*Task statement*: In the data below, find every line with the word "computer" and copy it out.

*Supplied records*:
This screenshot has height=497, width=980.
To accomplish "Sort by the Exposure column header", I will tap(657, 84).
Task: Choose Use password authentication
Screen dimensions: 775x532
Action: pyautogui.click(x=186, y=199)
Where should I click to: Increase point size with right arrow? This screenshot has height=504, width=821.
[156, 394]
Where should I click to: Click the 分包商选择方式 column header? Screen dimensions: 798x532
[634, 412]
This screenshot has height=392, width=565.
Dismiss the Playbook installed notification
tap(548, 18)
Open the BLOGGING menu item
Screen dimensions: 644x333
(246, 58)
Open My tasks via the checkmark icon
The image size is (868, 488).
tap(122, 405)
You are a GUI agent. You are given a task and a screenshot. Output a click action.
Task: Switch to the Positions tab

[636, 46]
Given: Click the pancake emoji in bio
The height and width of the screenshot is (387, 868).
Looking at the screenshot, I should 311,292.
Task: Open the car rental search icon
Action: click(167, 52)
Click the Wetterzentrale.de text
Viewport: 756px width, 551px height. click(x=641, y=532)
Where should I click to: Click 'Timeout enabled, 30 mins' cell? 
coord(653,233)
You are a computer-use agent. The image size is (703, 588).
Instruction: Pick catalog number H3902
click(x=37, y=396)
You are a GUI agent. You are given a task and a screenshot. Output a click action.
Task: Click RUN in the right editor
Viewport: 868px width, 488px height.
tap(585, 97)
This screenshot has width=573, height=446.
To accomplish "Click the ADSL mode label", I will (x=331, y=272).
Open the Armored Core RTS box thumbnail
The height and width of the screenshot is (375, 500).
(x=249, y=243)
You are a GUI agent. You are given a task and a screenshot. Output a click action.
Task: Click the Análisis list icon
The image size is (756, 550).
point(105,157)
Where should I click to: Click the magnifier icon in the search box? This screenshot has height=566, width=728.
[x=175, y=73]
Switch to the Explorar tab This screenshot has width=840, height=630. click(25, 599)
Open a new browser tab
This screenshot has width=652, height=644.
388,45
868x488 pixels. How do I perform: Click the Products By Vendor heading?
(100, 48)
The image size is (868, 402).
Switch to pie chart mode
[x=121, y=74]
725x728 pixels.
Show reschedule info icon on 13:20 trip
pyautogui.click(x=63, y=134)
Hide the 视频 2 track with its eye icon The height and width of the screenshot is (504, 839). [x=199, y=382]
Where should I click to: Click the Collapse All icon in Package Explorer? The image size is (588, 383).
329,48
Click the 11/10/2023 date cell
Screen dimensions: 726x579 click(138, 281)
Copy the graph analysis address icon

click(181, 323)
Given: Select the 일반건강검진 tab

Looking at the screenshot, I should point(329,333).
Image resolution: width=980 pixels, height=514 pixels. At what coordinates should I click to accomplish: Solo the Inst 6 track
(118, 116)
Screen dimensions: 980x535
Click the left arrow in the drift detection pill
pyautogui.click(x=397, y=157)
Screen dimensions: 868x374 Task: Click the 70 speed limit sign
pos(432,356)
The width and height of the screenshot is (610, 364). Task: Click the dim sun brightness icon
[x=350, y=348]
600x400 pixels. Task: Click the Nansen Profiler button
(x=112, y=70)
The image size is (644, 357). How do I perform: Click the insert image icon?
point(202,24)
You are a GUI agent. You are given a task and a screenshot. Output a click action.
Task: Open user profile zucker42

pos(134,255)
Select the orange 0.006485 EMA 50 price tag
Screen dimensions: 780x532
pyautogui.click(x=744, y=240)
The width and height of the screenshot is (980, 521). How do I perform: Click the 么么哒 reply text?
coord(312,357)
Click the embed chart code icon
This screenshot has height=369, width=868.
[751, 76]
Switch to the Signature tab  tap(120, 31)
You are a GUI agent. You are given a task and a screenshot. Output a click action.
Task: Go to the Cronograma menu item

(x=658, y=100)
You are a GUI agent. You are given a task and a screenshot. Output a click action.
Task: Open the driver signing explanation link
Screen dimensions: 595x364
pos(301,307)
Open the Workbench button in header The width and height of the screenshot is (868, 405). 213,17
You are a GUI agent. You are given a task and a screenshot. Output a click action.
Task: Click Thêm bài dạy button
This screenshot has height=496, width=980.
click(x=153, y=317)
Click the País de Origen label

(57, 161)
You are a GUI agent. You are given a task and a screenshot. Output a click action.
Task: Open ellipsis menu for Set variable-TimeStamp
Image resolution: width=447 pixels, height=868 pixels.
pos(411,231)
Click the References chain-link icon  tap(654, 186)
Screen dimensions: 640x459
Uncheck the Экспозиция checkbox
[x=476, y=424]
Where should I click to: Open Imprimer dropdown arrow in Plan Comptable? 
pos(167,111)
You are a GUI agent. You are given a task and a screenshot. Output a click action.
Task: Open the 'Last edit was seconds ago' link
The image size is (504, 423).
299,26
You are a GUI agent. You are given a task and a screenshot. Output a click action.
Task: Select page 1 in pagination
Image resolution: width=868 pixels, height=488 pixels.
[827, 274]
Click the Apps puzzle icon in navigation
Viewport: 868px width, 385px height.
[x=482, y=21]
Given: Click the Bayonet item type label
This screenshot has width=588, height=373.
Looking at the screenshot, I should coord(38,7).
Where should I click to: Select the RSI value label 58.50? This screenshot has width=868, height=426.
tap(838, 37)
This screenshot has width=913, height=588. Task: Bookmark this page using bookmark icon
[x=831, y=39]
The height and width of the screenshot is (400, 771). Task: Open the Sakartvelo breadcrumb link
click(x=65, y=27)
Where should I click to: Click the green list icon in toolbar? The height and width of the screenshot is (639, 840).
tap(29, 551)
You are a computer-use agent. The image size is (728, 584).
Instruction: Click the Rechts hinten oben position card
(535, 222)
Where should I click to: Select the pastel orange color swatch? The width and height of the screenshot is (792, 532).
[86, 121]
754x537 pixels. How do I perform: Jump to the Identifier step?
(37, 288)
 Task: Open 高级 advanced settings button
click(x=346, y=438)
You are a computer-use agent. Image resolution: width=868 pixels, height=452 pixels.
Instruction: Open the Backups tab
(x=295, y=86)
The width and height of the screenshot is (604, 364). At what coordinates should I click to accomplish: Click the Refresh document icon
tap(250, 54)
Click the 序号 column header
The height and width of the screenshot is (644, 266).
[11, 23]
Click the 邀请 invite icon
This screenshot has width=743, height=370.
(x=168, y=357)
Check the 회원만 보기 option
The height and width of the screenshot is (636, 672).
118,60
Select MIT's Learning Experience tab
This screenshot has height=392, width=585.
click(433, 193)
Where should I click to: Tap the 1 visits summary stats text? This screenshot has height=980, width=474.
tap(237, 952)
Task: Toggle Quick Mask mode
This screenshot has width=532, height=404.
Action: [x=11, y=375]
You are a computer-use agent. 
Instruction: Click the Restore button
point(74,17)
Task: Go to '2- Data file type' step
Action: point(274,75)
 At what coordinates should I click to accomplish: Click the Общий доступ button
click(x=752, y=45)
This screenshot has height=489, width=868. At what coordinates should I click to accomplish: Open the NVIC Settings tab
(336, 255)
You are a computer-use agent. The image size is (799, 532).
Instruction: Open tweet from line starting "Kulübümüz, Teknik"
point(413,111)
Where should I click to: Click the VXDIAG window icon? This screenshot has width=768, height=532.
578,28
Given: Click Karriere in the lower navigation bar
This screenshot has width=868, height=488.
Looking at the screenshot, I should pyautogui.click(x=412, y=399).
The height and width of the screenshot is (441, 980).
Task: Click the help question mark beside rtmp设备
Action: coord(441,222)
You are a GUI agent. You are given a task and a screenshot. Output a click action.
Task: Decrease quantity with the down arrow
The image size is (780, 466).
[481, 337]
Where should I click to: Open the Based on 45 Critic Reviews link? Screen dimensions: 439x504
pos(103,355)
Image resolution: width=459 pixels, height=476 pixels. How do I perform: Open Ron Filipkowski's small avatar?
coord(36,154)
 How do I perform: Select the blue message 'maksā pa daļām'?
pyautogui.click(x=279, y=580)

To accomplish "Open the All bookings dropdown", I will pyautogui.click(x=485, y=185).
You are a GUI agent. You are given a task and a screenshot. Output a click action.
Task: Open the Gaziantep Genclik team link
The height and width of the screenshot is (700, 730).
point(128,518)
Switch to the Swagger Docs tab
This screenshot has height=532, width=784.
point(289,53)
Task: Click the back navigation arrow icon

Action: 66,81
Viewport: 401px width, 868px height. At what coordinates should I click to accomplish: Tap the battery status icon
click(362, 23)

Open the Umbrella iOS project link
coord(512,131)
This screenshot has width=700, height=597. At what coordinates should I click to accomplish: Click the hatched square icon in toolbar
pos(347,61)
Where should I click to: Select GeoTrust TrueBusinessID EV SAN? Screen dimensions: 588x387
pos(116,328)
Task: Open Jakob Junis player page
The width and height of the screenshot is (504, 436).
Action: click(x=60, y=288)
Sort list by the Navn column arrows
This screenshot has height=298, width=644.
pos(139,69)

*Answer area*:
You are a computer-use agent. The image size is (703, 588).
You are a computer-use agent. The image size is (728, 584).
You are a computer-use agent. Image resolution: width=868 pixels, height=452 pixels.
You are a computer-use agent. 
You are a computer-use agent. The image size is (799, 532).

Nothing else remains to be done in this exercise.